Chris Robinson @crmusicwriter

mostly music, sometimes books

SO WHAT: A JAZZ ANTI-CRITICISM

Do Critics Need to Be Able to Play Jazz? No, but it Helps.

A few days ago The Boston Jazz Blog put up a post that asks the oft-debated question: Do Jazz Critics Need to Know How to Play Jazz?  The post has answers from many of today’s most prominent critics such as Ben Ratliff, Ted Panken and Nate Chinen.  For the most part the consensus was “no, but it helps.” I was particularly taken with Ted Panken’s response – he attempts to compensate for not playing an instrument by taking more of a journalist stance than a critic stance.

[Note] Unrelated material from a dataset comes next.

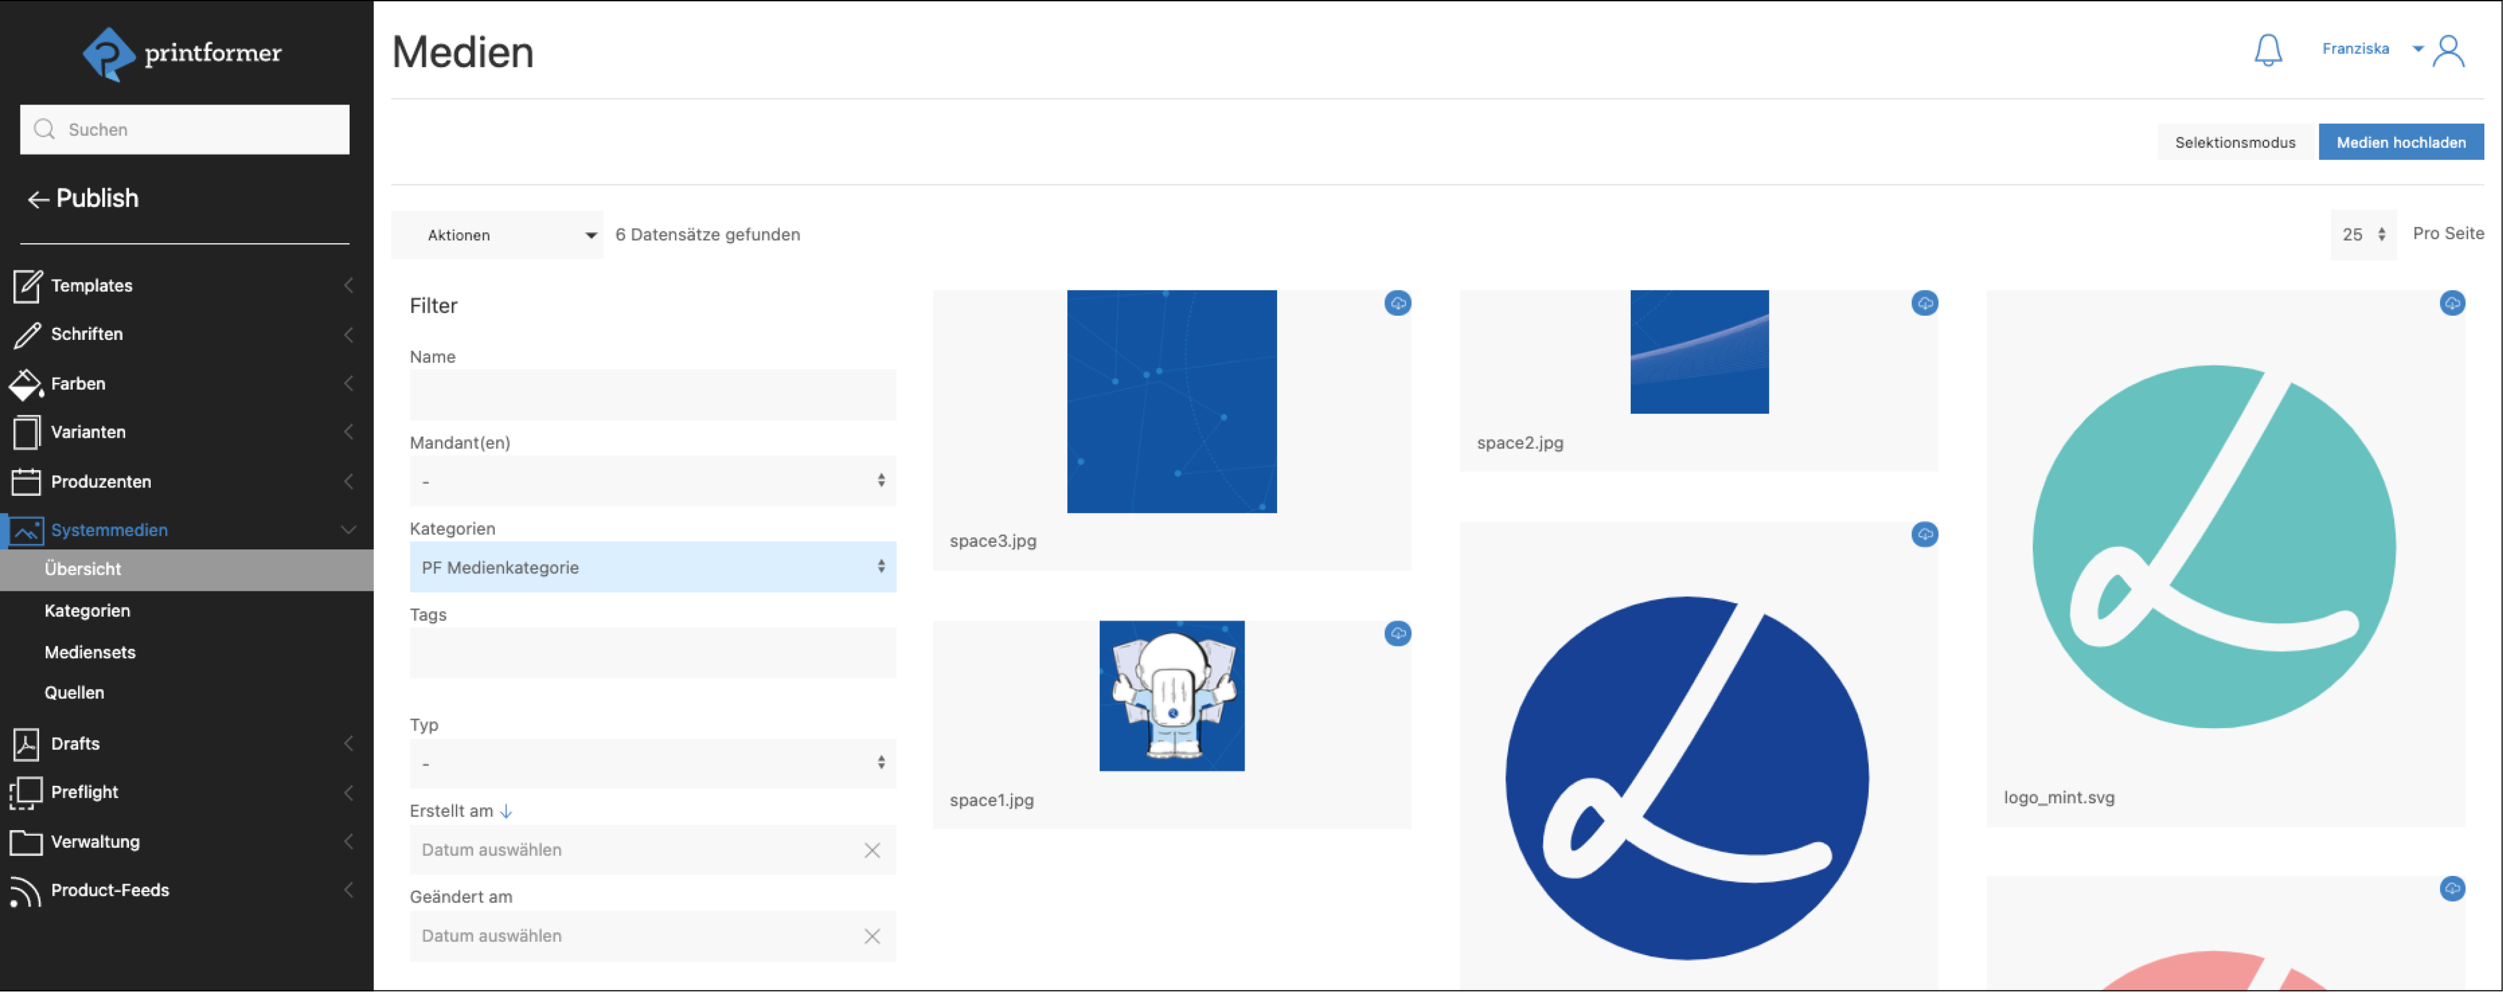Open the Aktionen dropdown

For the most part, I would agree with most of the answers on this post.  As someone who has played the saxophone for over 20 years, earned a BA and MA in music, has performed with numerous groups, and who has many musician friends, I benefit greatly from this experience and knowledge.  I can’t imagine what my writing would be like if I couldn’t play music, but I’m sure it would be much different.  I feel quite disadvantaged when writing about vocalists, guitarists and B3 players, as I know very little about what it takes from a technical standpoint to play.  I don’t know, for example, what a guitarist is doing to his or her amp, effects, pedals, etc. – thus my terrible descriptions (some of which have been published) as the tone “rock inspired.”  After realizing recently that my writing about guitarists is sub-par, I’m now getting some help from some guitarist friends so they can tell me what is going on with certain players and approaches.  This being said, just because I don’t play guitar doesn’t mean I won’t be able to write about it in an informed way.  Extend this out a bit: just because a critic doesn’t play an instrument, or can’t navigate the changes to “Cherokee” at a lighting tempo (as Ratliff suggests) doesn’t mean he or she is ineligible from writing about and criticizing jazz in an informed, eloquent, and insightful way.  Just like everything in life, writing about jazz is hard, for musicians and non-musicians alike.